# best exhaust?



## xcrunner18 (Jan 1, 2006)

Hey everyone... I really want new exhaust on my 95 240... But i don't hwve a ton of money... So my question is what would straight piping sound like? and how much horses would i lose or gain? ... i love deep sounding exhaust but i don;t want it to loud. But i also want lots of horsepower so i wanna know what kind of exhaust would be best. Final question, i really am thinking sr20 of rb26 swap in future so should i just get 3" exhaust and be done with it? any comments or ideas at all would be awesome!! Thanks!!!


----------



## Nismo240 (Jul 24, 2004)

there is no "best" exhaust, its all preference. a straight pipe is generally gonna be loud and your gonna gain about the same hp with whatever you go with. i would go with the hks hi power, they're very nice and look good on S14's. apex'i is good too, but i've heard their exhaust hang really low. some others are blitz, jic magic, tananbe, 5zigen, etc. as for the swap, i would recommed at least 2.75". and go with an SR20 or RB25, they'll be a lot easier than puttin in a RB26. they'll also be a hell of a lot cheaper.


----------



## OBOLISK NH (Jul 7, 2006)

I had a '96 240sx and i installed a apexi N1 cat-back. it had a great sound not loud at all nice mellow tone, and when you got on it, it gave a NICE growl. i went for the 3" size and notice a bit more power when coupled with a good intake. but if the money factor is against you then tanabe has a a few models that look pretty close to the N1. i got a lot of comments on it because it has a slight slant to the left from behind.


----------



## Nismo240 (Jul 24, 2004)

yeah, forgot to mention that. S14's look good as hell with the angled exhaust. but the N1 is a good exhaust to go with, many people have and liked it.


----------



## ABuSD (Jun 28, 2005)

In Australia id go HKS Hi-Power, cos its the cheapest, i dunno if its the same over there in the states.
Go HKS! Or if u got money Legerfort.


----------



## xcrunner18 (Jan 1, 2006)

Nismo240 said:


> there is no "best" exhaust, its all preference. a straight pipe is generally gonna be loud and your gonna gain about the same hp with whatever you go with. i would go with the hks hi power, they're very nice and look good on S14's. apex'i is good too, but i've heard their exhaust hang really low. some others are blitz, jic magic, tananbe, 5zigen, etc. as for the swap, i would recommed at least 2.75". and go with an SR20 or RB25, they'll be a lot easier than puttin in a RB26. they'll also be a hell of a lot cheaper.



Thanks a lot you guys for your commets!  I was really considering the hks hi power, I've seen it of another s14 and think it looks sweet!

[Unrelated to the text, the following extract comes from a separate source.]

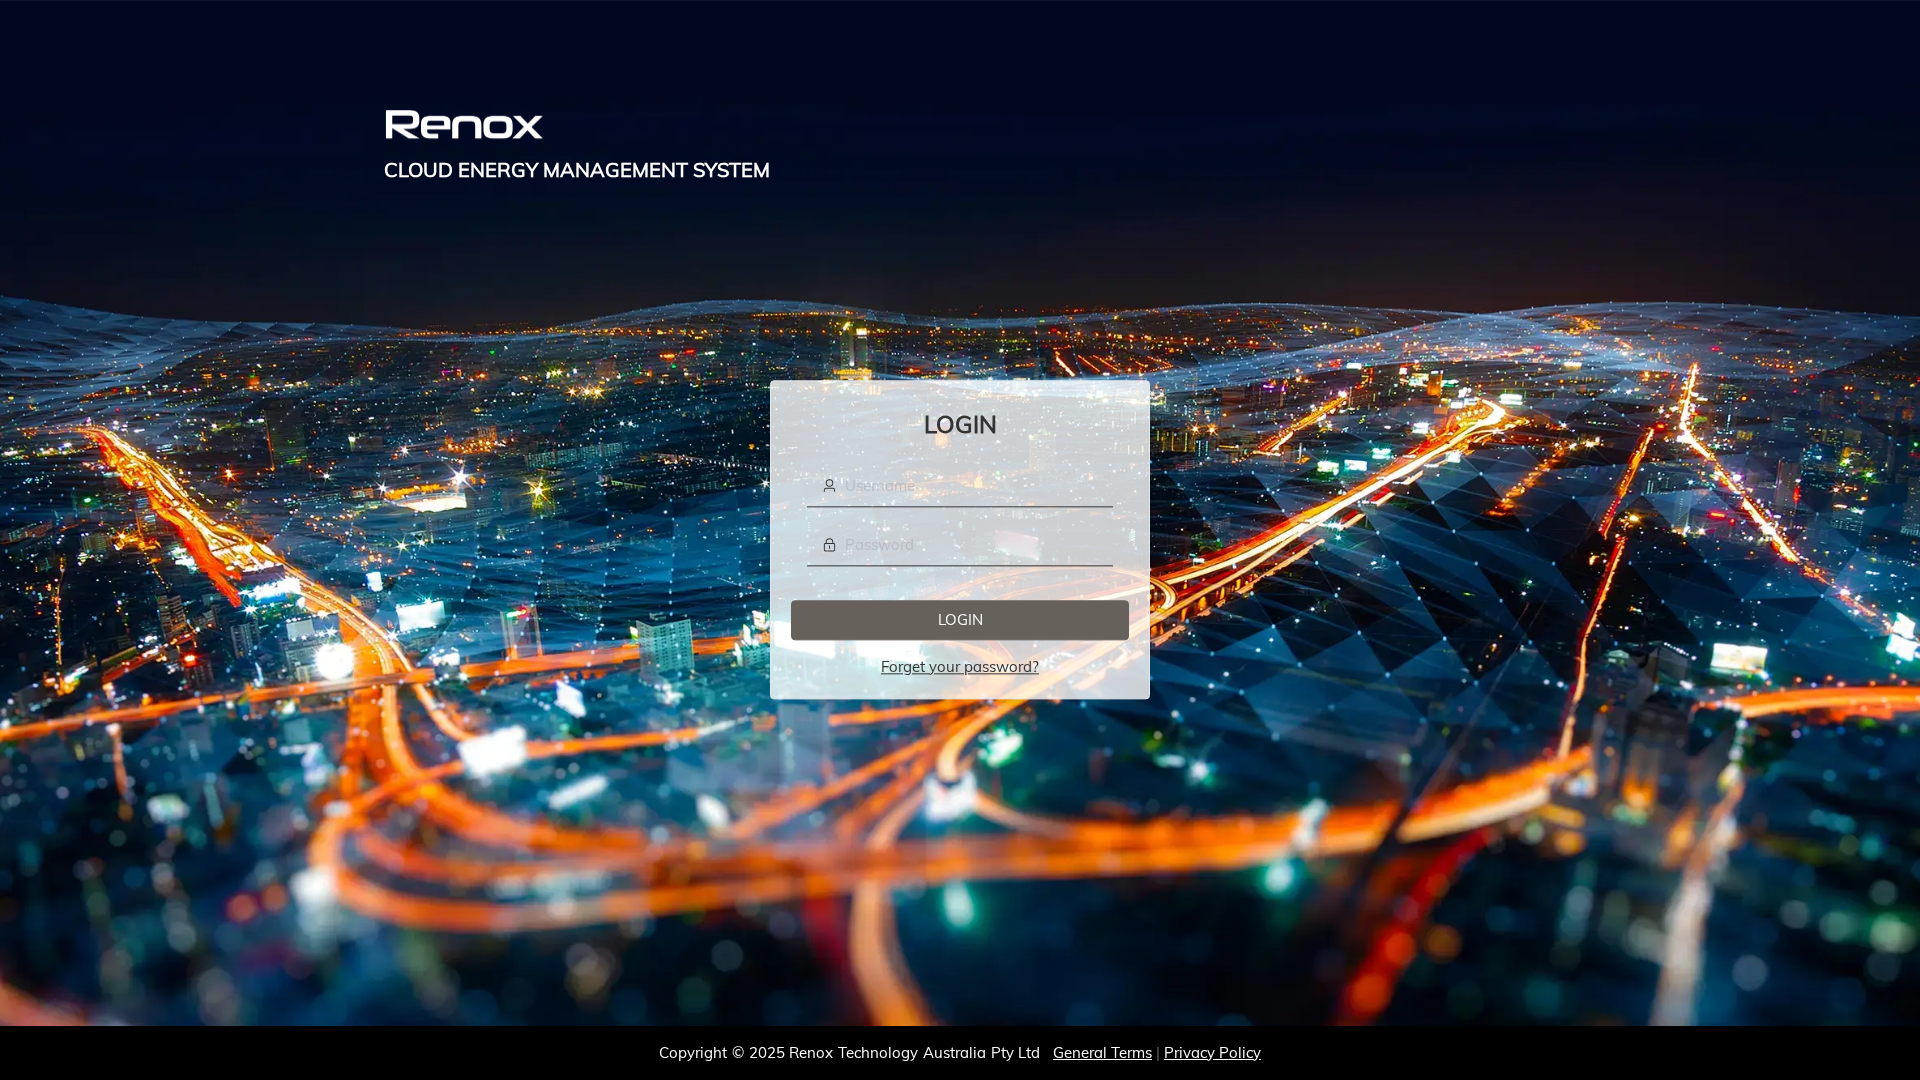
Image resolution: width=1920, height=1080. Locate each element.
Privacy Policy (1212, 1052)
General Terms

Yeah I've been looking at the rb26 and its gonna be like 4,000 or more to get it and get it over here  ... But i can't seem to find the rb25... I really like the sr20 but i want lots of horses and torque... Another question, how much horse and torque does the sr20 and rb25 put out stock? And whats the gas mileage in the s14 do they get (if anyone knows, because gas is a BIG problem right now!!) THanks again!!


----------



## Nismo240 (Jul 24, 2004)

you can't an rb25??? you must not be looking hard enough, i see them as much as SR's. and the SR isn't a bad motor at all. i got to drive one for the first time today and i loved it. it has really good throttle response and is hella quick for a stock motor. the S14 SR puts out 220hp and 203tq i believe and the rb25 is around 250hp, but i'm not sure about their torque. as for gas mileage, you should get a reasonable amount as long as you don't constanley go into boost.


----------